Your objective ▸ What comes next in the passage below about the Pittsburgh Supercomputing Center's archival storage and its look at Windows NT? Continue the passage from its last sentence.
>> Begin Quoted passage
The Pittsburgh Supercomputing Center currently uses a number of archival methods in order to provide rapid access to large files for both retrieval and placement in archival storage (into IBM ATL and STK silos). We run a Cray J90 as a file server; this is configured into ten user filesystems (which are both mirrored and striped for optimal performance). A Cray utility, Data Migration Facility (DMF) runs on these user filesystems and manages automatic tape migration.

Recently the J90 was configured as a DFS server and all user filesystems were exported through DCE/DFS, making them available to all DFS clients within the center. DMF continues to manage tape migration on these DFS exported files.

Currently we run DCE/DFS servers on Cray and IBM/AIX platforms, and DCE/DFS clients run on SGI, Sun and Cray C90 platforms. There is a (slowly) growing number of Windows NT machines within the PSC and within our research user community, and we are interested in looking at how (or whether) to integrate Windows NT into our environment.

We have, at present, two broad aims in investigating the use of Windows NT. First we would like to look at the performance and functionality of Windows NT as both DCE/DFS server and client. This would involve comparing filesystem performance with our current DCE/DFS servers (IBM/AIX primarily), and our other archive and filesystem methods. We will need to see how well Windows NT will scale within a high performance environment given our large data/archive requirements. We are also interested in performance as it relates to different network interfaces on any NT server or client.
>> End Quoted passage
>> Begin Data excerpt
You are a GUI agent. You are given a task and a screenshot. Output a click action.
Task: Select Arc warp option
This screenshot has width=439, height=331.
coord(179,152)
>> End Data excerpt
The reply ▸
Second, we are interested in looking at Web applications running on Windows NT, using DCE/DFS. At present, files accessed through our web servers reside on the Andrew FileSystem (AFS) currently, and we would like to move this to DCE/DFS to take advantage of functionality, performance, and security that is available through a mix of DCE/DFS and newer OS/hardware that AFS does not support.

The environment at the PSC is primarily Unix-based. While we are currently looking at using Windows NT within an HSM solution, there is also a general interest in other uses within our parallel and distributed applications, and workstation cluster groups.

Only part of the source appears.